Senior advocate Rebecca M John and advocate Avani Bansal were of the view that capital punishments have rarely acted as a deterrent and it was not a solution. However, senior advocate Vikas Singh said death penalty should remain because it is a way of informing people that something so heinous would be retributed with the same treatment.
John said the need to make work places, streets and the society safe for women and that would eventually act as deterrents to rapes in the country.
"Capital punishments have rarely acted as a deterrent. What we need to do is to make our society, our workplaces, our streets safe for women," she said.
Bansal said that though it was important to punish criminals, death penalty was no solution.
"It is important to punish those who commit heinous crimes but it can never equal to the State taking away one's life.
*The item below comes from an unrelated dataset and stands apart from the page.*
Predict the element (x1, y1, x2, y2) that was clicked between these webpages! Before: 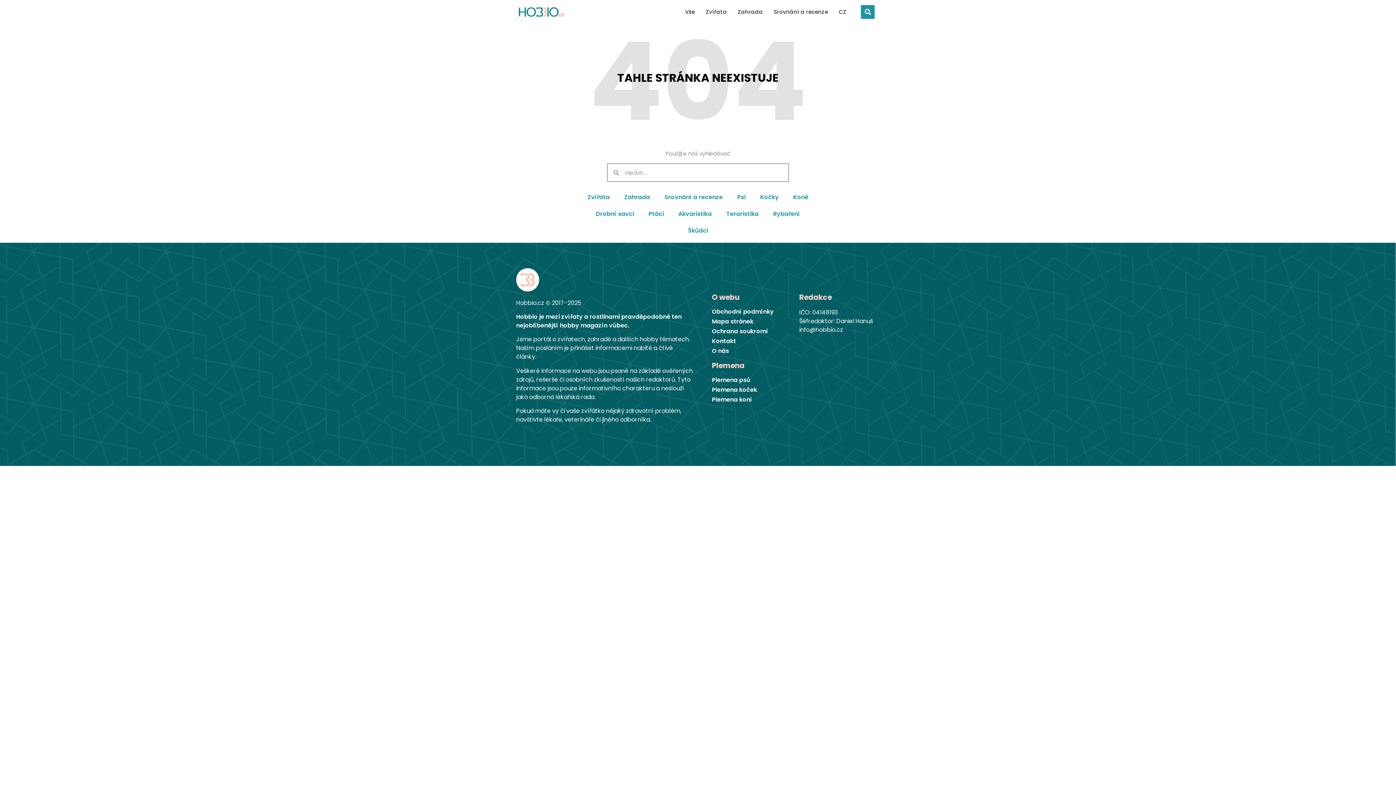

Because the State cannot take, what it cannot give," she added.
Singh, on the other hand, said: "You know that the gravity of this offence is so large, definitely it will have some deterrence on the prospective of criminals indulging in such kind of activities.
"So I think capital punishment should remain and it should be given in appropriate cases especially 'rarest of the rare' as has already been held by the Supreme Court and this (Nirbhaya gang rape) was definitely one such case which can be said to be rarest of rare where capital punishment can be imposed."
After the trial court's Tuesday order issuing death warrants of the convicts, Nirbhaya's mother Asha Devi, said, "the hanging of convicts will restore the faith of women in law".
Meanwhile, the lawyers said the four convicts, against whom death warrants have been issued by a trial court here, still have the option of filing curative pleas in the Supreme Court.
After exhausting the last legal remedy of curative petition, the convicts can then approach the President with their mercy pleas, a constitutional remedy available to them. A curative petition is the last legal recourse available to a person and it is generally considered in-chamber.
The trial court issued death warrants of the four convicts -- Mukesh (32), Vinay Sharma (26), Akshay Singh (31) and Pawan Gupta (25) -- ordering that they be hanged on January 22 at 7am in Tihar Jail.
John and senior advocate Ajit Sinha said the convicts have time till january 22 to file curative petitions in the Supreme Court, which may or may not be entertained.
"They will be filing a curative. That is the only remedy left. Otherwise everything is final. Nobody can stop it (the curative pleas) but will it be entertained is the question. They have time till January 22," Sinha said.
John said the convicts could have done it earlier but what they can still do is to file a curative petition and upon dismissal of the curative pleas, they can move a mercy petition before the President.